Rédigez la suite du texte sur la bataille de Kapyong, en commençant après sa dernière phrase.

Extrait choisi:
::::::::::

Importance : moment tournant
de la guerre
La
défensive des Australiens et des Canadiens à Kapyong a permis aux Forces de
l’ONU de consolider leurs troupes pour l’étape suivante des opérations. Ils se
sont battus avec ténacité contre une armée chinoise d’une taille fort
supérieure à la leur. Jim Stone et d’autres vétérans de la Deuxième Guerre mondiale ont mis à profit leur
expérience de combat sur le sol accidenté de la Sicile et de l’Italie (voir Campagne d’Italie) et l’ont appliqué sur les collines
de la Corée avec succès, mais il y a eu un prix à payer.
Dix soldats
canadiens sont tués lors de cette bataille, et 23 sont blessés. Les pertes des
Australiens sont plus élevées (32 morts, 59 blessés), alors que les forces
chinoises ont perdu environ 2000 personnes.

::::::::::

Extrait de données:
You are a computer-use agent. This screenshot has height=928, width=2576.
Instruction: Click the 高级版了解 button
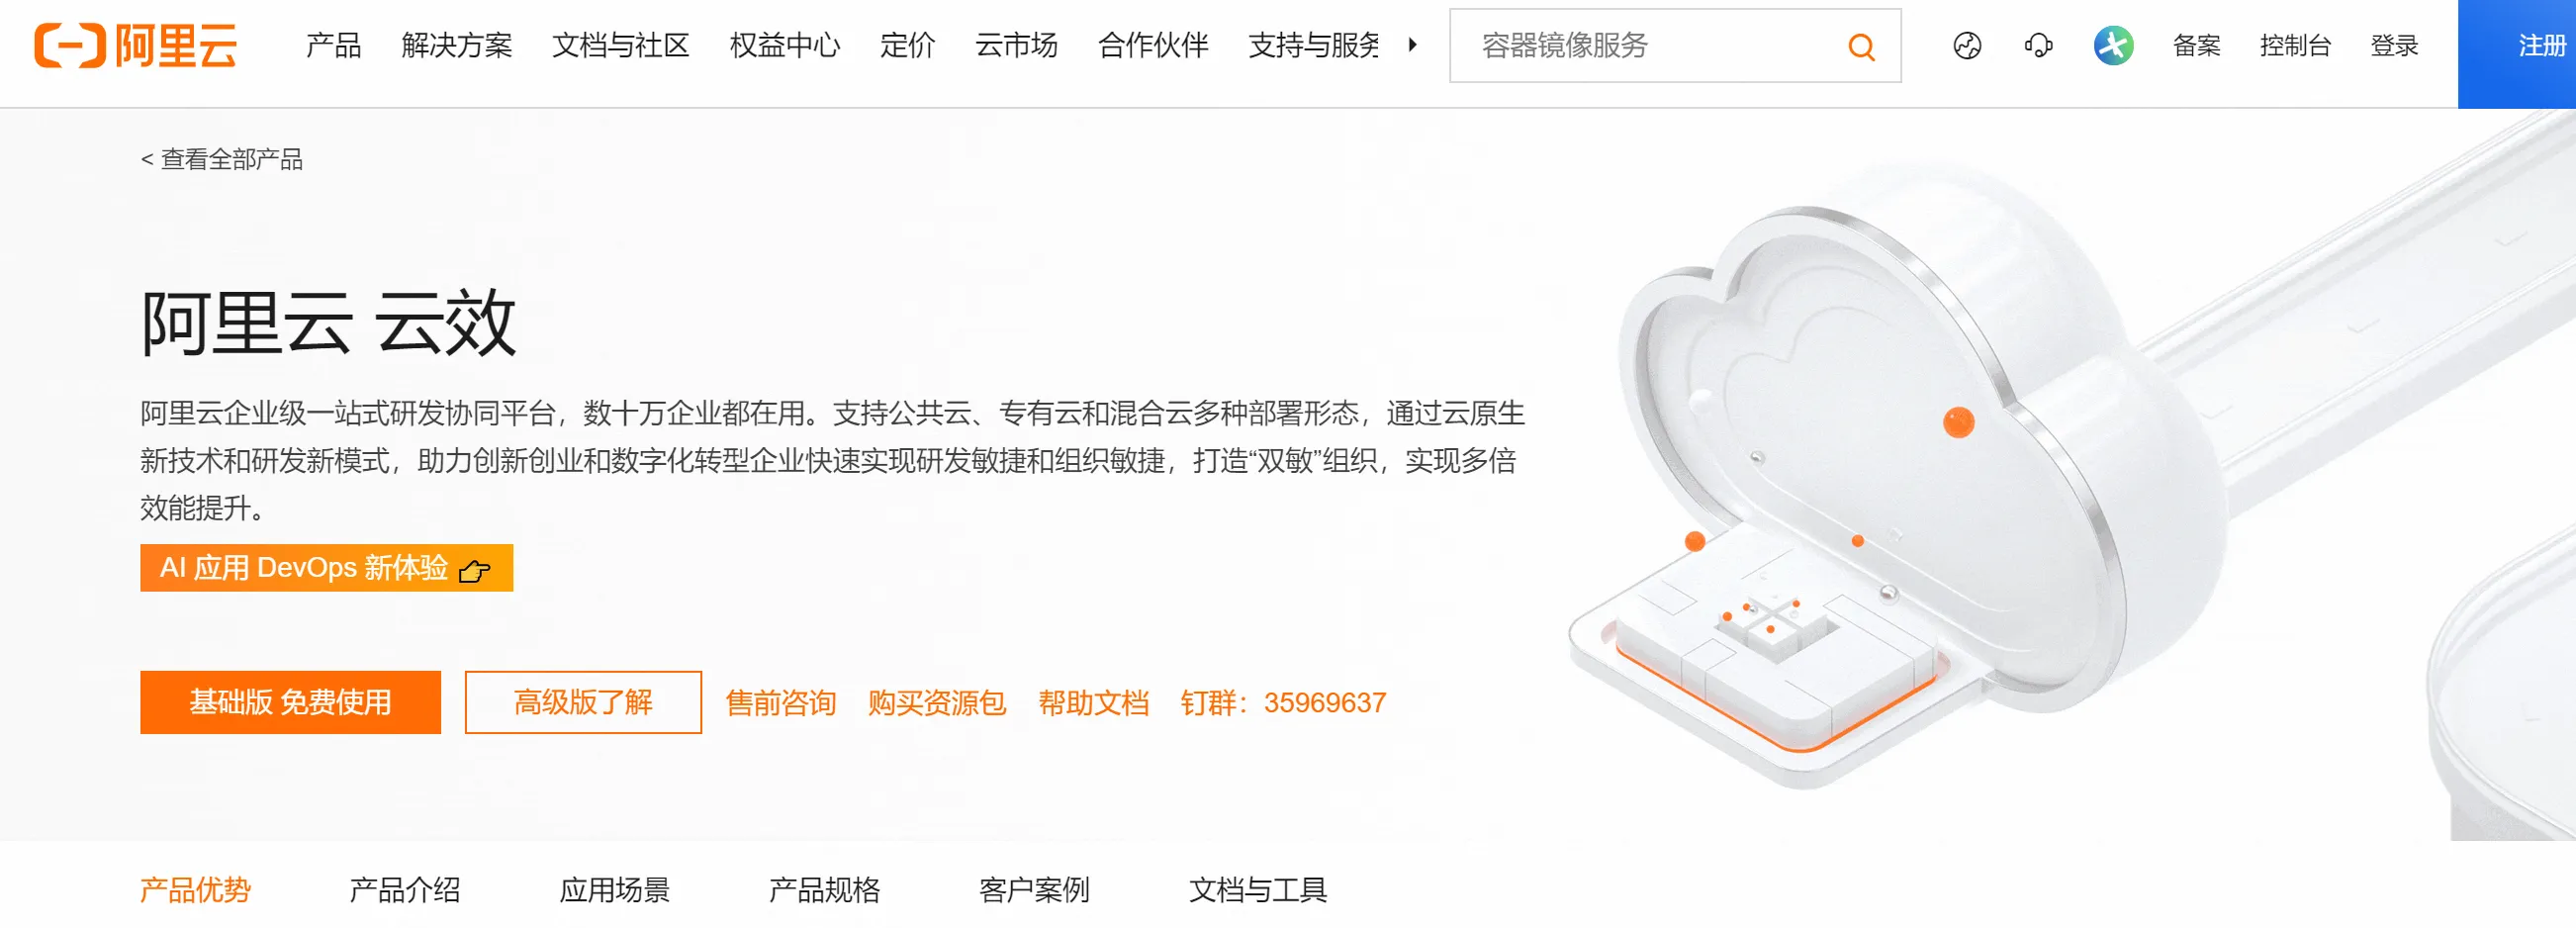pos(583,702)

::::::::::

Réponse écrite:
La bataille
joue un rôle déterminant dans la défaite de l’offensive des Chinois contre le
Sud ce printemps‑là. Elle permet de protéger Séoul, la capitale, contre une
nouvelle occupation et de combler le vide dans la ligne de l’ONU pour donner le
temps aux Coréens du Sud de pouvoir se replier. L’offensive plus vaste des
communistes en 1951 est interrompue une semaine après la bataille. À partir de
ce moment‑là, la guerre de Corée devient en grande partie une guerre
de patrouilles et de harcèlement de l’ennemi plutôt que d’attaques à grande
échelle, alors que les lignes de front se stabilisent et que les deux camps
entament des pourparlers de paix.
Les Canadiens
et les Australiens reçoivent tous deux la décoration United States Presidential
Unit Citation du gouvernement américain. C’est la première fois qu’une unité
canadienne reçoit un tel honneur. La participation canadienne à la guerre de
Corée est honorée au Jardin commémoratif canadien de la guerre de Corée, situé
juste en dessous des collines défendues par les Forces canadiennes lors de la
bataille de Kapyong.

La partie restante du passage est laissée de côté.